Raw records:
START
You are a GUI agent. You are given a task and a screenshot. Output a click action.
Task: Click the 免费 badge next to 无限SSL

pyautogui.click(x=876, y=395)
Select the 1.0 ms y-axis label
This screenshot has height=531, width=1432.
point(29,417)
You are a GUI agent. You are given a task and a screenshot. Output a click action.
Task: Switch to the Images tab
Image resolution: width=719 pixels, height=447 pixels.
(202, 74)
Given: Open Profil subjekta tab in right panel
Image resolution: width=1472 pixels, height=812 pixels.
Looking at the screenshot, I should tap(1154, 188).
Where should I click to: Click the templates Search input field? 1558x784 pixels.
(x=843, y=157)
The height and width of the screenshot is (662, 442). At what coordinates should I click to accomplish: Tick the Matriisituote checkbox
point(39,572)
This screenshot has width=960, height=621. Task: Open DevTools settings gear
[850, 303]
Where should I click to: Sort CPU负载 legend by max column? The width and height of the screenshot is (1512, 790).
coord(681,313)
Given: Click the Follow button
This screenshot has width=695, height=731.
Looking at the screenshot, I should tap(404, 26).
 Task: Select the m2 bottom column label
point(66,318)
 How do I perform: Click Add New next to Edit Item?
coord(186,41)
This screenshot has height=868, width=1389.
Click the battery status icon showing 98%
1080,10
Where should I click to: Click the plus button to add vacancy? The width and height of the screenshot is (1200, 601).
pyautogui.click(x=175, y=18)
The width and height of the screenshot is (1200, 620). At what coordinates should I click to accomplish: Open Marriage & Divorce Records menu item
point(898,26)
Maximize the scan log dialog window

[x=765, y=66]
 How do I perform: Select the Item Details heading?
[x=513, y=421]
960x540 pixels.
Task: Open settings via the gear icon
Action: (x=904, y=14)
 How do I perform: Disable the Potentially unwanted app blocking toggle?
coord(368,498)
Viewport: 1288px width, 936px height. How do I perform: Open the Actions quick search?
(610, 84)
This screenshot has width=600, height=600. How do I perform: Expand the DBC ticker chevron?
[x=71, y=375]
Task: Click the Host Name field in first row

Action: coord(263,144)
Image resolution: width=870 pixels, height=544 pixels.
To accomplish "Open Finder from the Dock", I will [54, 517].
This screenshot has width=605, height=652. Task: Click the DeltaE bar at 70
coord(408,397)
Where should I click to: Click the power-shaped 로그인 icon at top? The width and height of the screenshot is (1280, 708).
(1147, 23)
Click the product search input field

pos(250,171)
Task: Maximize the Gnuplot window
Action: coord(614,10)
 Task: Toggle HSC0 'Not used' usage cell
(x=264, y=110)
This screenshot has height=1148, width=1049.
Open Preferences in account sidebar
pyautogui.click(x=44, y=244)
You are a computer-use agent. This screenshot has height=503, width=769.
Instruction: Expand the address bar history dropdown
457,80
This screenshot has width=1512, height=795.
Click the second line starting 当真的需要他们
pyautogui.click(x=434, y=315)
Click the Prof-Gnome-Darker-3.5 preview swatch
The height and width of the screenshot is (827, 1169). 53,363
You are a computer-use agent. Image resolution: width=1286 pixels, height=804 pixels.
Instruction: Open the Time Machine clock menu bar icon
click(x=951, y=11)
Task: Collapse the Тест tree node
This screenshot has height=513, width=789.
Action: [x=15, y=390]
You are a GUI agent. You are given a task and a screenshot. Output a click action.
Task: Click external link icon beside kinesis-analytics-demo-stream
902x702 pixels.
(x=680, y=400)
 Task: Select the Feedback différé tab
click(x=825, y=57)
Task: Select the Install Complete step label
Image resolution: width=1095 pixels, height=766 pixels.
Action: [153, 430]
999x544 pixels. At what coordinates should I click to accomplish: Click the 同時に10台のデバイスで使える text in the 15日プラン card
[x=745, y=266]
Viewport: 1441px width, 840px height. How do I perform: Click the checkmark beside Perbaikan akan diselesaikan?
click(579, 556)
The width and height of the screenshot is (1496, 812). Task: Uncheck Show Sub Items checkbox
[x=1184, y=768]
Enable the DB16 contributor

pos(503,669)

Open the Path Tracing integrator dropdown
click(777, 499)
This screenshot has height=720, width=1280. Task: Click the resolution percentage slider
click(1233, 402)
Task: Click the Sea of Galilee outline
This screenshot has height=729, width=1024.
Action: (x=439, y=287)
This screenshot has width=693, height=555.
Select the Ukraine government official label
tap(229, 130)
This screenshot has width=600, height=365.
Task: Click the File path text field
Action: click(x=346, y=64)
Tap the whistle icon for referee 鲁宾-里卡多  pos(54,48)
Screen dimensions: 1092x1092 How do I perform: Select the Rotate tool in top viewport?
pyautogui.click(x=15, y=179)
END
● Task prompt
Rewrite the data from its first line through the line containing "point(29,417)", replacing "badge" with "tag" and keeping everything else the same.

● Complete response
You are a GUI agent. You are given a task and a screenshot. Output a click action.
Task: Click the 免费 tag next to 无限SSL

pyautogui.click(x=876, y=395)
Select the 1.0 ms y-axis label
This screenshot has height=531, width=1432.
point(29,417)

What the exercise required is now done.